Bloodless

On a business trip to Toronto, I read the tourist magazines looking for some kind of theatre event that would fit in my schedule and my budget.  I considered The Normal Heart at Buddies in Bad Times Theatre, but it was sold out at the only times I was free.  I ended up choosing “Bloodless: The Trial of Burke and Hare”, a new Canadian Theatre 20  musical about the serial murderers in 19th century Edinburgh who sold their victims’ bodies to a medical school.  It was at one of the big Mirvish theatres, the Panasonic Theatre, which is a modern functional space on Yonge Street with a tiny lobby and the bathrooms in the basement, rather than one of the ornate refurbished theatres like the Elgin or Royal Alex.  I picked this show because it seemed less predictable or tourist-oriented than most of them. People who go to a matinee of a musical on a weekday seem to be mostly old people or school groups.
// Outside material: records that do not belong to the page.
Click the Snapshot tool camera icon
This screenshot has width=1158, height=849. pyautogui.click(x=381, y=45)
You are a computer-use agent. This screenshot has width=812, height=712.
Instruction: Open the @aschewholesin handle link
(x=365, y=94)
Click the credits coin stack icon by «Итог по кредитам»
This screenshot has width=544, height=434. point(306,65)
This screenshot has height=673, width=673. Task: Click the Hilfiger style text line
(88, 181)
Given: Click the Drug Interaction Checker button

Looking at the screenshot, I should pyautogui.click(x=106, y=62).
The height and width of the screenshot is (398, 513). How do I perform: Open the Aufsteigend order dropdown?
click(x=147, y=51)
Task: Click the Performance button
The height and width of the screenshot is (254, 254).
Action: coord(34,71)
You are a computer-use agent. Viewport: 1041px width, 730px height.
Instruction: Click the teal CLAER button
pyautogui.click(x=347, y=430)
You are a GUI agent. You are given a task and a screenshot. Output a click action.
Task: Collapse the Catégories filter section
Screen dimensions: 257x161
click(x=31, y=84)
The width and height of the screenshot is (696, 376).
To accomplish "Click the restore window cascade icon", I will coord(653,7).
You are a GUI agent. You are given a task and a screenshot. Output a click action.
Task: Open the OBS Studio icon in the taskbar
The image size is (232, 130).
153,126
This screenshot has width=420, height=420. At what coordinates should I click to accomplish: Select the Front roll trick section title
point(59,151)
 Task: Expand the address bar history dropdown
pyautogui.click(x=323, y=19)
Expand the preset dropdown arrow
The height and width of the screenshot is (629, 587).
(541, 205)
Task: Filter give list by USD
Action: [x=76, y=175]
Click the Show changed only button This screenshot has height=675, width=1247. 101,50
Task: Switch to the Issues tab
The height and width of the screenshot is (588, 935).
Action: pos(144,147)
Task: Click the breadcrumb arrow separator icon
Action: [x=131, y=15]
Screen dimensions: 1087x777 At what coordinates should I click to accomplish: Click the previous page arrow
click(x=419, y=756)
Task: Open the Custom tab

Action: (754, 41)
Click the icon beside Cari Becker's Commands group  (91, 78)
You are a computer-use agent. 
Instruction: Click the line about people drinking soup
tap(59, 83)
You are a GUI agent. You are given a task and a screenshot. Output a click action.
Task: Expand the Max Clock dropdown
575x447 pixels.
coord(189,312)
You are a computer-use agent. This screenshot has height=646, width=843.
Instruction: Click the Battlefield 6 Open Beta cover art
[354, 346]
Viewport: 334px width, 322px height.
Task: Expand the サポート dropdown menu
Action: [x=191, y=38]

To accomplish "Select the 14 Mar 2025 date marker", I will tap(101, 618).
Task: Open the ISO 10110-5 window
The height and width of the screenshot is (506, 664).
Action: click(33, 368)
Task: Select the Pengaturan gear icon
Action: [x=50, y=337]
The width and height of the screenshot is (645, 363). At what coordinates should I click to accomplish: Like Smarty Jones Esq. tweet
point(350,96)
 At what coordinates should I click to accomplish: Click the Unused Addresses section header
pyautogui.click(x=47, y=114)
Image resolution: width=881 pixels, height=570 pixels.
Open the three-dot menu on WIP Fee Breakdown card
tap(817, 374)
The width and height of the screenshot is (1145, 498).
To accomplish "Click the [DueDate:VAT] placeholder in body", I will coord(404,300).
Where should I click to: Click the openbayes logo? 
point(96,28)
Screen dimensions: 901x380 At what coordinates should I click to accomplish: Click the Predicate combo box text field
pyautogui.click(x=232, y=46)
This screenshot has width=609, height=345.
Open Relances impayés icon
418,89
Reviewers didn’t like it much, but I enjoyed it. I thought it was neat that it got its start as a Winnipeg Fringe show three years ago.  There were about 14 people in the cast, with the ensemble smoothly filling various minor roles and moving scenery between scenes.  I liked the way that it started out with a sort of likeable-scoundrels tone but gradually darkened as it drew us in, showing conflicts between the conspirators as they attempt to define and redefine what’s not okay, and showing the disturbing class-based double standards, depending on who the victim was and also contrasting the doctor who purchased the bodies and the hand-to-mouth labourers who provided them.

The sets were simple and not distracting.  The period costumes were fun to look at.  The production is new enough that it doesn’t have a page on Wikipedia or a cast recording on iTunes, and there wasn’t any souvenir merchandise for sale in the lobby either.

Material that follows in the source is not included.